- **The task**: Set down exactly the lines from the one containing "Click the uppercase" through the last line of the records below, both included, and nothing else.

- **Entries provided**:
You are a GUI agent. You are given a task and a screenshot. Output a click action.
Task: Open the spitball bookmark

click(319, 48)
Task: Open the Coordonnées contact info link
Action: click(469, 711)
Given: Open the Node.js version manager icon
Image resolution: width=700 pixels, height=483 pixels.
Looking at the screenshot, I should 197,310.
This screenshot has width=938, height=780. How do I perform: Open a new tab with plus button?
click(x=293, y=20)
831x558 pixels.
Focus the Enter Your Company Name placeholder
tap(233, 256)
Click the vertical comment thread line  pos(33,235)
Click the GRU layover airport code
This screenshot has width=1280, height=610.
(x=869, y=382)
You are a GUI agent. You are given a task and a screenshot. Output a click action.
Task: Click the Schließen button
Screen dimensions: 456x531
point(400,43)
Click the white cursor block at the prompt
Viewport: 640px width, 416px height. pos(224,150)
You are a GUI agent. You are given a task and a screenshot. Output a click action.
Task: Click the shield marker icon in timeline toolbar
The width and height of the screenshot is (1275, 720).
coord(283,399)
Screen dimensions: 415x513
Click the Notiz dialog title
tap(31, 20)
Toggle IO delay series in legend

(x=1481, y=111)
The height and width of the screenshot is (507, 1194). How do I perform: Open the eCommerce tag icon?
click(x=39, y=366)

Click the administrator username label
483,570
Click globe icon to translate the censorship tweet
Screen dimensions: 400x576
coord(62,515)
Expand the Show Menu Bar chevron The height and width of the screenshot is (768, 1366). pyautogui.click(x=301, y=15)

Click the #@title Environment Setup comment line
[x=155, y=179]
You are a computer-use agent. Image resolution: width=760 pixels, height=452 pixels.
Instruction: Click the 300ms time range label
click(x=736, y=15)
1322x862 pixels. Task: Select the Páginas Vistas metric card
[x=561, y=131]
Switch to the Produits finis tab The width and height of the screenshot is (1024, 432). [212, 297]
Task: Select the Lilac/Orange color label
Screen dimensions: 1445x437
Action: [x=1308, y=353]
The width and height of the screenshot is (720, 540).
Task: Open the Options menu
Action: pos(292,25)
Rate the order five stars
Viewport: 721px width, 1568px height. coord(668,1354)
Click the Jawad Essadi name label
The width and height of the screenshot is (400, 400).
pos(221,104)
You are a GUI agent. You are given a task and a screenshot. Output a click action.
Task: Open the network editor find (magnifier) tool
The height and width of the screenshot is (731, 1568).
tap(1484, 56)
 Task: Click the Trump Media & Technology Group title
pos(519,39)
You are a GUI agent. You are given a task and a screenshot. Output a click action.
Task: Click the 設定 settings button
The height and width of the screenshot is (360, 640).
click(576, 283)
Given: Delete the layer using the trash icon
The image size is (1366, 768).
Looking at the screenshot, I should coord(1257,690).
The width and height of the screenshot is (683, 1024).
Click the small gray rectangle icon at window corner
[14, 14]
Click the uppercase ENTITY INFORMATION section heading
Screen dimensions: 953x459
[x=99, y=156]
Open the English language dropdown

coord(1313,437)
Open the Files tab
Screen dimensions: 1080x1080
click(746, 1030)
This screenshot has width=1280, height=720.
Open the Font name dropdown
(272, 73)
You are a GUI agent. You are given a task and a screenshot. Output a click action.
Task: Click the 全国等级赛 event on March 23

- **Result**:
Click the uppercase ENTITY INFORMATION section heading
Screen dimensions: 953x459
[x=99, y=156]
Open the English language dropdown

coord(1313,437)
Open the Files tab
Screen dimensions: 1080x1080
click(746, 1030)
This screenshot has width=1280, height=720.
Open the Font name dropdown
(272, 73)
You are a GUI agent. You are given a task and a screenshot. Output a click action.
Task: Click the 全国等级赛 event on March 23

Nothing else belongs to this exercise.